--- BEGIN MATERIAL TO PROCESS ---

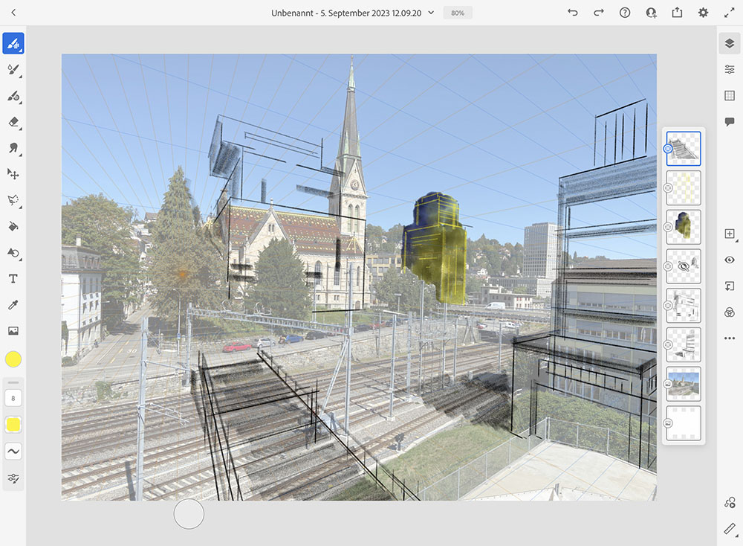The width and height of the screenshot is (743, 546).
Task: Toggle the Layers panel icon
Action: 729,44
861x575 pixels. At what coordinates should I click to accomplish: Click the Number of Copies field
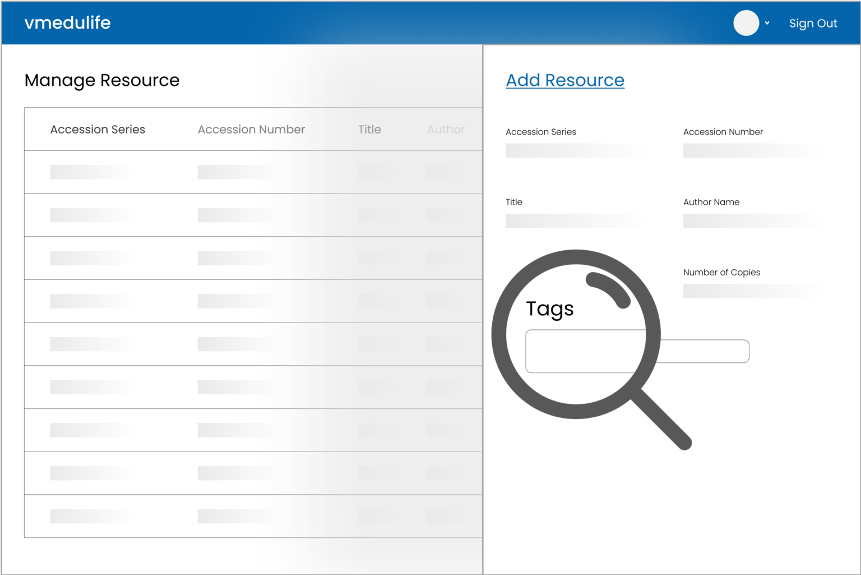752,291
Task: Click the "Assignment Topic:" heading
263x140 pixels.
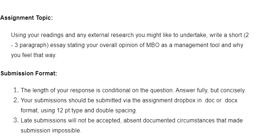Action: 27,18
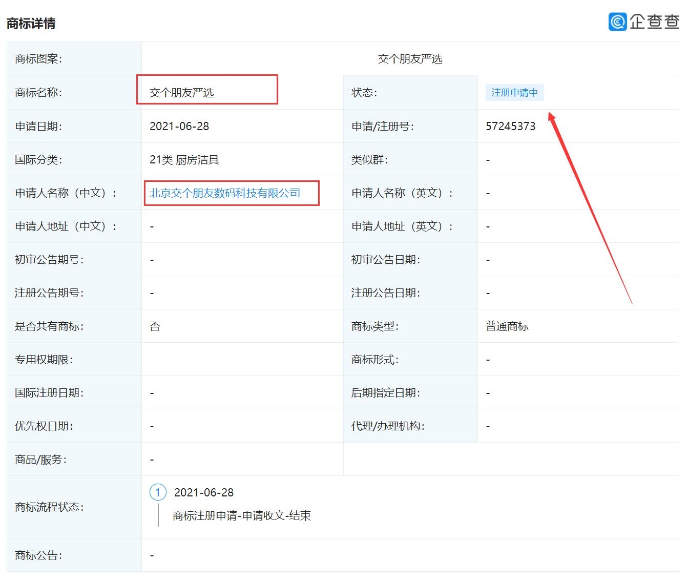Select the 2021-06-28 date in 商标流程状态 timeline
Screen dimensions: 688x583
click(204, 492)
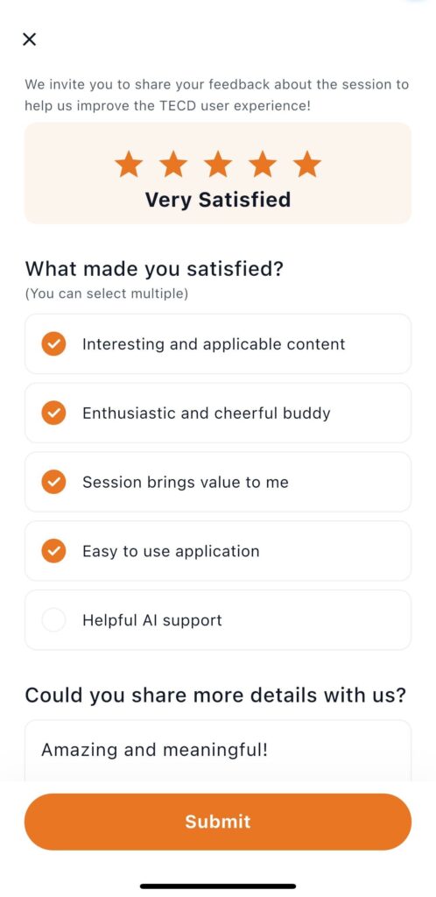The image size is (436, 897).
Task: Tap the Easy to use application label
Action: (x=171, y=551)
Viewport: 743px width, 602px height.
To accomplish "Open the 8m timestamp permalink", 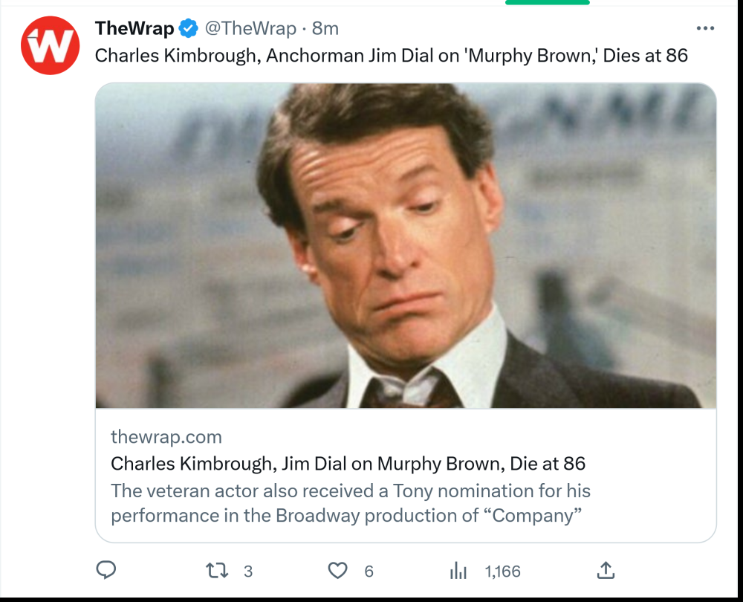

--- END MATERIAL TO PROCESS ---

» **TASK BRIEF**:
Convert the lines of the records above into a numbered list, omitting any blank lines. Leave the pictures out of your answer.

» **CORRECT RESPONSE**:
1. The width and height of the screenshot is (743, 546).
2. Task: Toggle the Layers panel icon
3. Action: 729,44
4. 861x575 pixels. At what coordinates should I click to accomplish: Click the Number of Copies field
5. 752,291
6. Task: Click the "Assignment Topic:" heading
7. 263x140 pixels.
8. Action: 27,18
9. Select the 2021-06-28 date in 商标流程状态 timeline
10. Screen dimensions: 688x583
11. click(204, 492)
12. The image size is (436, 897).
13. Task: Tap the Easy to use application label
14. Action: (x=171, y=551)
15. Viewport: 743px width, 602px height.
16. To accomplish "Open the 8m timestamp permalink", 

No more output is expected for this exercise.